Aus den ersten beiden stichwörtern schließe ich, dass du das Bild _verkleinern _willst.
Da ist der Bilineare Filter absolut unbrauchbar: was soll denn der filter machen? Wenn du zB. in einer reihe hundert pixeln uberspringst, macht es die sache nicht besser, wenn du dann zwischen dem 101 und dem 102 pixel linear interpolierst: du kriegst trotzdem nur verrauschten schrott raus, da kannst du genausogut die koordinaten abrunden und einfach den nächstbesten pixel nehmen, also einfach ohne filter skalieren. 


> Wenn useInterpolation == false, dann geht das Ganze ziemlich fix, aber mit den RenderingHints.VALUE_INTERPOLATION_BILINEAR wird das Warten zur Geduldsprobe.
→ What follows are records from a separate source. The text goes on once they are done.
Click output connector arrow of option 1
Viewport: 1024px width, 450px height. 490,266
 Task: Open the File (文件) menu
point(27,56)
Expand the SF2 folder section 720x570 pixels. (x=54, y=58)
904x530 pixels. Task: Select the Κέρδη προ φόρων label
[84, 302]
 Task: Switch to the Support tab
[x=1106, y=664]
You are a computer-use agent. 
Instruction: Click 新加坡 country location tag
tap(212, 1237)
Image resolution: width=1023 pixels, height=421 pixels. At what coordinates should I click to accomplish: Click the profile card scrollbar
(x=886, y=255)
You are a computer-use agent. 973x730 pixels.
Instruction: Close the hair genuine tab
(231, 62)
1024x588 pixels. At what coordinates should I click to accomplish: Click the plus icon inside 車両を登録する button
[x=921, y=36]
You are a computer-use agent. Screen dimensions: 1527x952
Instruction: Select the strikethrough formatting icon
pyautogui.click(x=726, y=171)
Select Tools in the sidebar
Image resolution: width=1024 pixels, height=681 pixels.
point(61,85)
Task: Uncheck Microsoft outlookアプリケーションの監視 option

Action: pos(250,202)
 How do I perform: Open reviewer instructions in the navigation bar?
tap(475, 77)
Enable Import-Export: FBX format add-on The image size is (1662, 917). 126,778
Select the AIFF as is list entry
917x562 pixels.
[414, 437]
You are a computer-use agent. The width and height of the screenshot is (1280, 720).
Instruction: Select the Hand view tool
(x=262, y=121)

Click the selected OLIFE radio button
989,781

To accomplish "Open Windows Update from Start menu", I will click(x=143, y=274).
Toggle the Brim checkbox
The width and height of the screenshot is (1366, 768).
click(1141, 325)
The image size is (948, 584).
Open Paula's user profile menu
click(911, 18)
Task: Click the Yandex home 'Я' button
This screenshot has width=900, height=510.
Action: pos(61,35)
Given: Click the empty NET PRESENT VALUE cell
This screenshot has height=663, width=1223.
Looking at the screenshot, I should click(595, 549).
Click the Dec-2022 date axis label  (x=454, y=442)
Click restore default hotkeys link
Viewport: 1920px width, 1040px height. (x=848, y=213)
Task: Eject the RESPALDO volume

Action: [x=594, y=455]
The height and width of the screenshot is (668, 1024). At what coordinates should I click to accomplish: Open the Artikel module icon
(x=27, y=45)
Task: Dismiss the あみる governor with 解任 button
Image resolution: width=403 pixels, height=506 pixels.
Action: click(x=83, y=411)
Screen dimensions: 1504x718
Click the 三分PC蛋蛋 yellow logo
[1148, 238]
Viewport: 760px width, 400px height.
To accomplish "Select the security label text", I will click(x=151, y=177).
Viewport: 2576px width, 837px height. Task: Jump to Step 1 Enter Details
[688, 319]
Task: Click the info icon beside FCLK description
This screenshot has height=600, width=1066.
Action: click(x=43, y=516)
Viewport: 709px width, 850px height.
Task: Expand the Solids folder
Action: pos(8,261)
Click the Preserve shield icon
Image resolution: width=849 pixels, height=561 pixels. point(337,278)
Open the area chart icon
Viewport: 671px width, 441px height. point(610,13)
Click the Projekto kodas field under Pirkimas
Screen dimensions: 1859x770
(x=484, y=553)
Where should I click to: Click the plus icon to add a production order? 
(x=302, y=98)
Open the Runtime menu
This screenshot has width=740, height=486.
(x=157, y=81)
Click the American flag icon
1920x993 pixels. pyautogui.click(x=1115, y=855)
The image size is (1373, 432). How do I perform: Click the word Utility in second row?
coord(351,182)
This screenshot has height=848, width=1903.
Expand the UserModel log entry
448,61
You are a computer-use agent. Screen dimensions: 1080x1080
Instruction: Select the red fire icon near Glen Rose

Nja, lohnt es sich denn? Aus dem oben geschriebenen Grund müsste imho beides ziemlich verrauscht aussehen.
Da müsste man eigentlich mit einem anderen Filter dran, anisotropische wäre natürlich toll, aber ich habe keinen soclhe rendering hint gefunden ???:L Vielleicht muss man einfach antialiasing einschalten, und das bild auf die kleinere Fläche zeichnen, da sollte er auch für jeden Bildpunkt den Mittelwert der drumherum liegenden Pixel ausrechnen: das wäre ja schon genau das was du brauchst.


> Mein Entwicklunsrechner: WinXP, Centrino Duo 1.83 GHz, 2 GB RAM.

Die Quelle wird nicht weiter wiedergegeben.